5. The catalyst for disinfection, sterilization and purification of air according to claim 2, wherein the stabilized chlorine dioxide solution is prepared by the following procedures: a high purity chlorine dioxide generator is used to obtain chlorine dioxide gas with purity over 98%, sodium carbonate peroxyhydrate is used as stabilizer, a absorbing liquid is prepared and finally a solution with chlorine dioxide content of 2%-5% is prepared.

6. The catalyst for disinfection, sterilization and purification of air according to claim 2, wherein the stabilized chlorite solution comprises: chlorite 0.1-10%; stabilizer solution 0.1-5%; buffer solution 0.05-15%; absorbers 0.1-75%; chlorite can be an alkali metal salt or alkaline metal salt of chlorous acid, such as sodium chlorite, potassium chlorite, or lithium chlorite.

7. A disinfection and purification method, wherein a catalyst according to claim 9 is used, the catalyst can be pre-processed into any shape according to different requirements; when the catalyst is placed on the microenvironment of air filtration system or portable air disinfection and purification equipment, after it is activated by ultraviolet with density greater than 30 mW/cm.sup.2, microbial contaminants and chemical pollutants can be effectively removed.

8. The disinfection and purification method according to claim 7, wherein the ultraviolet is provided by either mercury UV lamp or LED UV lamp, each of three wavelengths in UV light (A, B, and C) can activate the catalyst to generate a large amount of free radicals in gas phase.

9. The catalyst for disinfection, sterilization and purification of air according to claim 1, wherein the catalyst is irradiated by ultraviolet.

10. The catalyst for disinfection, sterilization and purification of air according to claim 2, wherein the catalyst is irradiated by ultraviolet.
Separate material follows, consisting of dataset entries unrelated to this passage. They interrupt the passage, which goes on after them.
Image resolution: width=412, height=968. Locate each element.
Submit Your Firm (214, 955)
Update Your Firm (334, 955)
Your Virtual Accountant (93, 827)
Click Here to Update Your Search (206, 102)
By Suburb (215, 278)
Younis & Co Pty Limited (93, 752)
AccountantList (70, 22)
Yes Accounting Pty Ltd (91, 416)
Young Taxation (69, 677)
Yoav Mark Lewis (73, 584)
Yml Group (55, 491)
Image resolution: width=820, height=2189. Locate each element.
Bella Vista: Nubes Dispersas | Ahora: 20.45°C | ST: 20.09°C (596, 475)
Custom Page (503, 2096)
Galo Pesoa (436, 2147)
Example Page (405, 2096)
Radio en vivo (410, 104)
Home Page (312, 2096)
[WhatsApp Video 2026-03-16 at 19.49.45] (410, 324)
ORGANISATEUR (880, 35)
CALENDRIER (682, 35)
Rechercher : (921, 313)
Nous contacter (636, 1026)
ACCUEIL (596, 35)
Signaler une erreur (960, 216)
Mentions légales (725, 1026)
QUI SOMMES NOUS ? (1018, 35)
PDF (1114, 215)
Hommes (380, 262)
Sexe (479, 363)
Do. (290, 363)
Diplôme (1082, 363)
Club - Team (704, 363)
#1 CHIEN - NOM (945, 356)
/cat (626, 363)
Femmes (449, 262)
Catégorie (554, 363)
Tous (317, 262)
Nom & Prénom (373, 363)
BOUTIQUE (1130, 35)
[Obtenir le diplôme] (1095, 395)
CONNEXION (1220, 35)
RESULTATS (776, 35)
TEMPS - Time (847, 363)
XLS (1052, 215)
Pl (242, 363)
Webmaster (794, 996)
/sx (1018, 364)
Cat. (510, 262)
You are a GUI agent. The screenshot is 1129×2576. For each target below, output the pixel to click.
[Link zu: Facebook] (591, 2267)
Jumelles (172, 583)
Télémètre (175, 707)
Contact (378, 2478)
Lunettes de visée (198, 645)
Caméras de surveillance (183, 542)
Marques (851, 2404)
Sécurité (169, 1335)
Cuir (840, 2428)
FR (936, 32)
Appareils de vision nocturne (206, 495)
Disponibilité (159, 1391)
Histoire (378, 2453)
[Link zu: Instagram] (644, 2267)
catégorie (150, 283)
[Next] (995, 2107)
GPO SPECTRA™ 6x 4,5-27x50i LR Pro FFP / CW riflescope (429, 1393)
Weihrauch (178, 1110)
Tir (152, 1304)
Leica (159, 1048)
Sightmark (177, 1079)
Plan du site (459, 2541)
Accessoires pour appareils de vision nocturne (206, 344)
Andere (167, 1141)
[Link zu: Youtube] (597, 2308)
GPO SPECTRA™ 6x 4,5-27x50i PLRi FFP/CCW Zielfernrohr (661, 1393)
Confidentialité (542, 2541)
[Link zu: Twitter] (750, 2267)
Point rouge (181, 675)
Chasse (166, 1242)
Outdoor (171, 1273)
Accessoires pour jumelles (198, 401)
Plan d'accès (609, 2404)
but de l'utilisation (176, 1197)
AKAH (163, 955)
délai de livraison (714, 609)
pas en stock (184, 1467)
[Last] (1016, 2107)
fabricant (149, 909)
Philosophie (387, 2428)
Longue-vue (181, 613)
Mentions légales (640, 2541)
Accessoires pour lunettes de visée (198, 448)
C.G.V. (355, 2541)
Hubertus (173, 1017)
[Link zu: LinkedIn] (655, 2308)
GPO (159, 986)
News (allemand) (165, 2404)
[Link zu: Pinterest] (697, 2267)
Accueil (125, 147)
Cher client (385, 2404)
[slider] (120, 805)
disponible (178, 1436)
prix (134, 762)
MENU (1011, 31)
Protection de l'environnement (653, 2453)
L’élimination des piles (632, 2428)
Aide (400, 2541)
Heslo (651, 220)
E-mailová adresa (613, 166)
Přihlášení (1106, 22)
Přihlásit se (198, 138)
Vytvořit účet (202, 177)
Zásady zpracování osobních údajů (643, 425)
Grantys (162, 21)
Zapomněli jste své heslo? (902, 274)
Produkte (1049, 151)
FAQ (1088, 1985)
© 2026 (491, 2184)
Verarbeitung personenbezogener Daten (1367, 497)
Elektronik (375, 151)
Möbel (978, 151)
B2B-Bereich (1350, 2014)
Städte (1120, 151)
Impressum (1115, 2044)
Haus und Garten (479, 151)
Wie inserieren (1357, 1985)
11. The catalyst for disinfection, sterilization and purification of air according to claim 4, wherein, preferably, the porous inorganic catalyst material has specific surface area greater than 100 m.sup.2 per gram, and the particle size thereof is preferably 2-3 mm or 3-5 mm.

Description

BRIEF DESCRIPTION OF THE DRAWINGS

[0021] FIG. 1 is a view of a test prototype KF-501A installed with the catalyst of this invention;

[0022] FIG. 2 shows the sterilization rate using KF-501A;

[0023] FIG. 3 shows the formaldehyde removal rate using KF-501A;

[0024] FIG. 4 shows the formaldehyde removal rate using KF-501A in comparison with acknowledged brand of air purification machine and high concentration of ozone;

[0025] FIG. 5 shows formaldehyde removal rate using KF-501A at lowest power rating in comparison with a Swiss acknowledged brand at its highest power rating.

DETAILED DESCRIPTION

Embodiment

[0026] First, stabilized sodium chlorite solution was prepared,

[0027] 5000 ml of purified water was measured, 400 g sodium chlorite with 80% purity was weighed and dissolved in water. Then, weigh 100 g sodium chloride was weighed and added in the solution, stirred till fully dissolved. Then 20 g sodium borate tetrahydrate was added, and 20 ml 30% hydrogen peroxide was added. The solution was filtered after stirring. Finally, the pH value was adjusted to the range between 8.0 and 9.5 with sodium carbonate. Then 3000 g silica with particle size between 3-5 mm was added and fully immersed into the solution, stirred for 1 to 2 hours, the remaining liquid was filtered, the catalyst was blown dry and then heated dry at 65 C. in a vacuum furnace till moisture level 8%. After cooling, the material can be used to make two air filters that are assembled in a double-sided inlet air disinfection purifier KF-501A. This purifier is not equipped with UV lamp, and the air filters are used in conjunction with H13HEPA air filter for indoor air purification, as shown in FIG. 1.

[0028] Third party testing data for sterilization rate in a 30 m.sup.3 test chamber is shown in FIG. 2.

[0029] Third party testing data for formaldehyde removal rate in a 30 m3 test chamber, as shown in FIG. 3.

[0030] Formaldehyde removal rate curve comparison between KF-501A and other international well-known air purifier brand in a 10 m.sup.3 test chamber is shown in FIG. 4.

[0031] Formaldehyde removal rate curve comparison between KF-501A operates at its lowest power rating and a Swiss acknowledged air purifier brand operates at its highest power rating in a 10 m.sup.3 test chamber is shown in FIG. 5.